ビジネスやフィクションに与えた大きな影響

 ビジネス寄りの影響の例では、アップルが初代マッキントッシュを発売した1984年に放映した伝説のテレビCMがある。

 人々が管理されていることがうかがえる、暗い世界。大スクリーンで、ビッグ・ブラザーを思わせる人物が演説中だ。そこに、躍動感あふれる女子アスリートが登場し、ハンマーを投げ付けてスクリーンを打ち砕く。CMなのに商品の詳細は説明されないまま、商品名だけが発表され、「あなたはなぜ1984年が『一九八四年』のようにならないか、分かることになるでしょう」と締めくくられる。リドリー・スコット監督が手がけた映像美も芸術的で、名作との評価が高い。

 一方、近年では、21年にマイクロソフトのブラッド・スミス社長がBBCのインタビューで、「『一九八四年』の教訓がいつも心にある」と本作に言及しながら、監視社会の実現が近づいていることに警鐘を鳴らしている。40年近く前にアップルが「打ち砕いた」と表現した未来像を、今また「あり得る近未来」と捉えているのだ。

 Orwellian(オーウェリアン)という単語は、全体主義的なものを表す形容詞として辞書にも載っているぐらいで、本作が英語圏の文化に与えた影響はかなり大きい。<新語法(ニュースピーク)><二重思考(ダブルシンク)><思考警察(ソートポリス)><101号室>といった、本作由来の言葉は、さまざまな小説、映画、漫画などに取り入れられているだけでなく、舞台設定、プロット、コンセプトなどあらゆるレイヤーで参照され続けている。

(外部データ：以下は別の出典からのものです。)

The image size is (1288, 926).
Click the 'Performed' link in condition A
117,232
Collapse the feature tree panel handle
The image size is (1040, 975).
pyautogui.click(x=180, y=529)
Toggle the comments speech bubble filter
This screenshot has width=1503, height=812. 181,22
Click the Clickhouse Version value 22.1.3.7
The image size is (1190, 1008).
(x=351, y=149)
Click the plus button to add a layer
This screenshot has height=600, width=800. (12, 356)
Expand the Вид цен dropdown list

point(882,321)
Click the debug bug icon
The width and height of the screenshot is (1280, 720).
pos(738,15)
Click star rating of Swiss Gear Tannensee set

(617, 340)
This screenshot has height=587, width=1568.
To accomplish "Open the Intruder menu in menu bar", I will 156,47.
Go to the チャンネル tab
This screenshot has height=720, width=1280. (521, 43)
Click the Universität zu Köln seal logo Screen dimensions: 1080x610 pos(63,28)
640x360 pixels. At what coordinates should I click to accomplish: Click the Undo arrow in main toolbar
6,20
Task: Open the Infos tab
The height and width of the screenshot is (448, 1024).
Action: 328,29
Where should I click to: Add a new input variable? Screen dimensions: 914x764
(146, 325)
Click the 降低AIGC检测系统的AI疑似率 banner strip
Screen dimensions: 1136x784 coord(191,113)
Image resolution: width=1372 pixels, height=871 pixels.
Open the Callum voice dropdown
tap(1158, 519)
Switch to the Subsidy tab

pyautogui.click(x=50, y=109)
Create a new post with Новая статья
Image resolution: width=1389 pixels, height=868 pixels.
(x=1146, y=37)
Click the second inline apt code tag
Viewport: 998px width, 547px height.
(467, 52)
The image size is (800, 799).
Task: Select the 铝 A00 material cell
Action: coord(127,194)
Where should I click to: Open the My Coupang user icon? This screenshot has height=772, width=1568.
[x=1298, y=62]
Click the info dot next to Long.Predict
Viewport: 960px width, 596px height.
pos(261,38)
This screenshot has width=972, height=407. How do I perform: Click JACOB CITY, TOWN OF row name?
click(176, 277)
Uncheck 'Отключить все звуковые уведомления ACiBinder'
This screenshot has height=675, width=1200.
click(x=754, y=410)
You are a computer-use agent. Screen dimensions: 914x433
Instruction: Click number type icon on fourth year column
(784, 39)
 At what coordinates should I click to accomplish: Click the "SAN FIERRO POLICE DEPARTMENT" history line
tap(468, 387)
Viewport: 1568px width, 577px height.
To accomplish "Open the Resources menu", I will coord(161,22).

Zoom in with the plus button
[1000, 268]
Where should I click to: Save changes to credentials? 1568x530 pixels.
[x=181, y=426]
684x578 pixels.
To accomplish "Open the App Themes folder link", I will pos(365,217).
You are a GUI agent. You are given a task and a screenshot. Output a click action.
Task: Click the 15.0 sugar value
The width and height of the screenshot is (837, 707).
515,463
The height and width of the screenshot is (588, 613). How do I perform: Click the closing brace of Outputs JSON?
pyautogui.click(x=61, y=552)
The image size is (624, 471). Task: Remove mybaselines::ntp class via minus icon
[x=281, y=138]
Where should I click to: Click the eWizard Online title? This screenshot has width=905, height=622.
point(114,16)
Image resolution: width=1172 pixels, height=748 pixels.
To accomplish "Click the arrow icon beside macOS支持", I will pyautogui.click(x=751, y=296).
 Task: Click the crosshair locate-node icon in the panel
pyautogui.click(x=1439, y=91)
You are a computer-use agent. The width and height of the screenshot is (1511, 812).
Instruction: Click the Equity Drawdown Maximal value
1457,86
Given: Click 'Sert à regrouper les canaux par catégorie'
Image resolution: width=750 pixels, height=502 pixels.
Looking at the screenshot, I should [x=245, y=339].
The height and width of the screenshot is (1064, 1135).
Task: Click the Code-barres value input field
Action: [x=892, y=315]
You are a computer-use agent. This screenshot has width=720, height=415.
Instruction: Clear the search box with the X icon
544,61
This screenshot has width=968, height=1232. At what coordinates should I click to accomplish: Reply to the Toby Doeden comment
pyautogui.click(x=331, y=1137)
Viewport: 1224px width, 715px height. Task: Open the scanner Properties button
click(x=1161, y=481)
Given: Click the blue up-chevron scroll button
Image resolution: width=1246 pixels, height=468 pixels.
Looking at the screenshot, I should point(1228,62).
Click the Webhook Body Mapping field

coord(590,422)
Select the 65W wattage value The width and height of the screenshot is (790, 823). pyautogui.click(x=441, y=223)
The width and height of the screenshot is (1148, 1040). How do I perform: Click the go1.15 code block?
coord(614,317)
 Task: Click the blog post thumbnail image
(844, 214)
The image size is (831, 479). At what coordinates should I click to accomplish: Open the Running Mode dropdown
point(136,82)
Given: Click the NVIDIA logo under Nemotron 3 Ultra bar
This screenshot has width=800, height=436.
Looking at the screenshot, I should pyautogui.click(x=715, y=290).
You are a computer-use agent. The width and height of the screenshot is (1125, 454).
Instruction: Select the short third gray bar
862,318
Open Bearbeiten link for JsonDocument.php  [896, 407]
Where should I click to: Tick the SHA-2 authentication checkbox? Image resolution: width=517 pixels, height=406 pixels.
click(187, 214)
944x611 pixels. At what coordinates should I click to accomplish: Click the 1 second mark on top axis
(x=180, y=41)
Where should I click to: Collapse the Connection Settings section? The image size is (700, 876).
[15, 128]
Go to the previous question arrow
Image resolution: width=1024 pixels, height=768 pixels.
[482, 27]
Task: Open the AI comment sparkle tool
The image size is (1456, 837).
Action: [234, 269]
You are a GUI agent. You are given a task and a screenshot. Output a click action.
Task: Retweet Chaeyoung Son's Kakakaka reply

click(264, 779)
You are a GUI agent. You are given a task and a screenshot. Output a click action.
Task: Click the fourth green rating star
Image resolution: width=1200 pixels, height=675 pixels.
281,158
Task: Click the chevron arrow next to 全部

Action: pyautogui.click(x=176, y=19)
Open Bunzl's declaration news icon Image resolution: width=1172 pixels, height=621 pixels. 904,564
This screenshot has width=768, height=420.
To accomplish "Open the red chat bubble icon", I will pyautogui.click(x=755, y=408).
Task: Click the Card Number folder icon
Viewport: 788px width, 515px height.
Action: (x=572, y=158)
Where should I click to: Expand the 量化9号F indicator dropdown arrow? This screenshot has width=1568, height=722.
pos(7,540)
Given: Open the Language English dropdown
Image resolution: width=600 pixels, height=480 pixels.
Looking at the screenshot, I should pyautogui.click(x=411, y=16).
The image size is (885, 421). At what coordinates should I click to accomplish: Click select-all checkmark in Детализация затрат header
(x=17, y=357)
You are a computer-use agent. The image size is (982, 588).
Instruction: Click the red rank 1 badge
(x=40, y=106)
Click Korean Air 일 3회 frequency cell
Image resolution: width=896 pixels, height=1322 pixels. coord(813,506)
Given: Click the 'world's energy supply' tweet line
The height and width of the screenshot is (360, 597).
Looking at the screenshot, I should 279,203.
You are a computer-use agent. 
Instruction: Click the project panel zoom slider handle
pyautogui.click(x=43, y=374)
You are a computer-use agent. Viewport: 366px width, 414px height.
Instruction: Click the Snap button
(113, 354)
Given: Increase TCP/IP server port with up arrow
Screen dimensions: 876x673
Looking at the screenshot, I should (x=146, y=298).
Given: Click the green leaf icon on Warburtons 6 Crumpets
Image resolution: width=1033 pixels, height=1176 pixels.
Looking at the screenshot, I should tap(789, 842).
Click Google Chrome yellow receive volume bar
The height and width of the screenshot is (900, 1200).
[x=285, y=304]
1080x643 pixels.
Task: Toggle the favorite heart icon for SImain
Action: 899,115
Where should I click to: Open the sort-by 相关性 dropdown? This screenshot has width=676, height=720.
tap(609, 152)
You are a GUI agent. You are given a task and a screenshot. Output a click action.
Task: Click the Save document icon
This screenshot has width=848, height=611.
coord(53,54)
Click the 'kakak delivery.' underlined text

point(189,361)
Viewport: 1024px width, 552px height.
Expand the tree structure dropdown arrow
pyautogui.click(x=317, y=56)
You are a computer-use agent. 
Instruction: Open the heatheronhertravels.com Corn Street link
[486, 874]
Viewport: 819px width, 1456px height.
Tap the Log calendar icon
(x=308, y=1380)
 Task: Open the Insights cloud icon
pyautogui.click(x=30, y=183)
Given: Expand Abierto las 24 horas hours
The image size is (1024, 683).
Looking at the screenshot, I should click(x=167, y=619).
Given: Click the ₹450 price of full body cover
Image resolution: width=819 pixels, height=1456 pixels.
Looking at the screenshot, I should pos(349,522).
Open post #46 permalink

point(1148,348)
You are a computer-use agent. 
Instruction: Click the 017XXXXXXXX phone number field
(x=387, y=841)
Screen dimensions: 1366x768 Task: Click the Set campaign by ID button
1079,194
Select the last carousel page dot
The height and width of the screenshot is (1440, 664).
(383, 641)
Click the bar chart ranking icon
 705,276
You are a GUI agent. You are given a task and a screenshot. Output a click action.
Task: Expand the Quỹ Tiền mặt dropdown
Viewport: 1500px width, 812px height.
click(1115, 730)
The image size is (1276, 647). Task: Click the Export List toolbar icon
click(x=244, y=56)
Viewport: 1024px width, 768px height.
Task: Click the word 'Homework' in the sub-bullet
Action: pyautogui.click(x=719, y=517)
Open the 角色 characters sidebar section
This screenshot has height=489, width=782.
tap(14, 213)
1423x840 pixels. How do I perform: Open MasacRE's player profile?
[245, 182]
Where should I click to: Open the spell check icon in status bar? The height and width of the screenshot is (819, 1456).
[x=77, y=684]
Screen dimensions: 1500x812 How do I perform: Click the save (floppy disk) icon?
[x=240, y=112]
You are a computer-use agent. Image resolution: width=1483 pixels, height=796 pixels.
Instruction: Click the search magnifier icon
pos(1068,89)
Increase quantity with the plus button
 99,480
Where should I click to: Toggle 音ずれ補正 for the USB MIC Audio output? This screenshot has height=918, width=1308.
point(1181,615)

 最近の話題に触れておくと、22年5月にNetflixでシーズン2が配信されて人気を博しているアニメ『攻殻機動隊SAC_2045』では、『一九八四年』の設定が参照されている。また、同じ5月にSFアンソロジー『2084年のSF』(日本SF作家クラブ編,早川書房)が出版された(筆者も各篇解説で参加している)。23人の作家が、2084年という1984年の100年後をそれぞれ描いたアンソロジーだが、『一九八四年』と直接関係のない短篇も多く、ディストピアだけでない多様な未来が妄想されているので、ぜひ読んでみてほしい。